Two deadly viruses and their prescription drug prices:
BIKTARVY is a complete HIV-1 treatment that combines 3 powerful medicines into 1 small pill, taken once a day with or without food.The COSTCO price for Biktarvy oral tablets (50 mg-200 mg-25 mg) is $3,202.66 for a supply of 30 tablets. Prices are for cash-paying customers only, and are not valid with insurance plans. Biktarvy is available as a brand name drug only, a generic version is not yet available.
Some 37% of 6,227 doctors across 30 countries felt the drug Hydroxychloroquine was the “most effective therapy” out of 15 options in treating coronavirus. COSTCO cash price is $14.33 for 30 tablets of this generic drug. If you have money to burn, a brand name version is available at $317.64 for the same dosage at COSTCO.
The outcry against a low cost COVID-19 treatment has begun in the United States – the country with the most expensive drugs in the world, a place where a patient spending $38,472 a year on an AIDS prescription is just big business as usual.
“Hydroxychloroquine needs months of clinical trials,” the government health brain trust maintains, despite it being safely used around the world for decades to treat various ailments.
“It could have serious side effects if administered improperly,” the American Medical Association declares, neglecting to mention that even too much aspirin at once can quickly kill you.
Hydroxychloroquine was approved for medical use in the United States in 1955. It is on the World Health Organization’s List of Essential Medicines, the safest and most effective medicines needed for a health system. In 2017, it was the 128th-most-prescribed medication in the United States, with more than five million prescriptions, according to Wikipedia.

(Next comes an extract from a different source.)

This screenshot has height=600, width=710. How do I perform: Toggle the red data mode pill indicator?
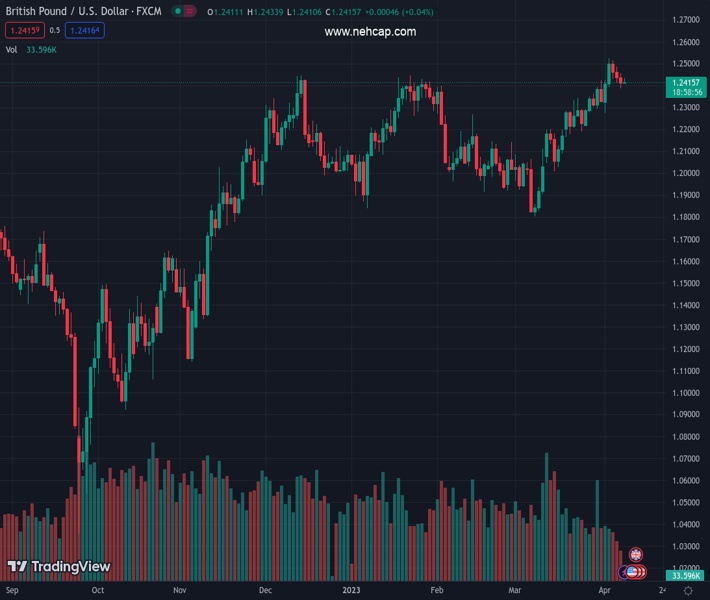190,12
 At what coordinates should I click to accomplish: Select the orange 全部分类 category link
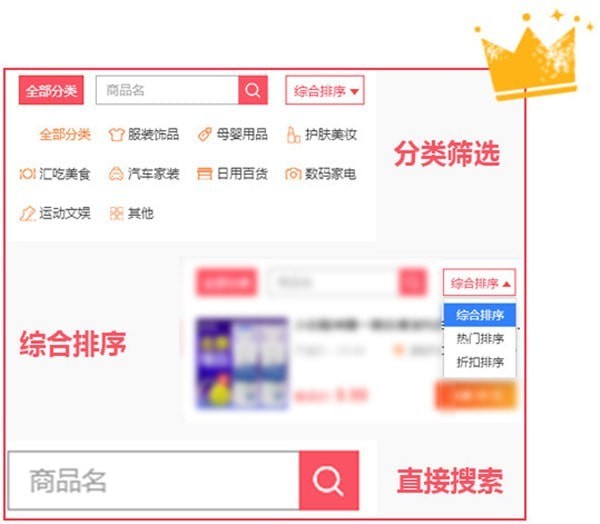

If we follow the money, we learn why supplicants of Big Pharma discredit any drug that doesn’t reap huge profits by overpricing essential drugs in our for-very-big-profits health system.
Hydroxychloroquine is cheap, easy to produce, long in use, and judged effective enough that other nations prefer it as the major treatment for coronavirus.
This drug has been prescribed in 72% of coronavirus cases in Spain, 49% in Italy, 41% in Brazil, 39% in Mexico, 28% in France, and 23% in the United States, where about 19% of physicians have already used it for high-risk patients, and 8% for the low-risk ones.
Those same top government experts, we watch on tv daily, are the same ones who were involved in fighting AIDS. That epidemic’s solutions have resulted in billions of dollars spent on incredibly costly drugs and fabulous profits for healthcare system investors..
The current efforts to denigrate low-cost solutions to the COVID-19 crisis, even include the once independent New York Times:
Ignoring Expert Opinion, Trump Again Promotes Use of Hydroxychloroquine
The president’s advocacy of the anti-malarial drug has created tensions in his administration, and fears among doctors that it could unnecessarily expose patients to risks.
Sermo CEO Peter Kirk explained:
Physicians should have more of a voice in how we deal with this pandemic and be able to quickly share information with one another and the world,” he said.
With censorship of the media and the medical community in some countries, along with biased and poorly designed studies, solutions to the pandemic are being delayed.
The survey also found that 63% of U.S. physicians believe restrictions should be lifted in six weeks or more, and that the epidemic’s peak is at least 3-4 weeks away.
In addition, the survey also reported that 83% of global physicians anticipate a second global outbreak, including 90% of U.S. doctors, but only 50% of physicians in China.
On average, U.S. coronavirus testing takes 4-5 days, while 10% of cases take longer than seven days. In China, 73% of doctors reported getting rest results back in 24 hours.
Other governments are not questioning the use of Hydroxychloroquine or waiting to use it until months or years of blind tests are completed.
Most nations have single-payer healthcare, which seeks the least expensive and most effective drugs for taxpayers. By contrast, the U.S. spends more than any other country for a fleece-the-public health system that nearly always benefits investors first, even if that impoverishes the rest of us, or ignores simple, inexpensive solutions.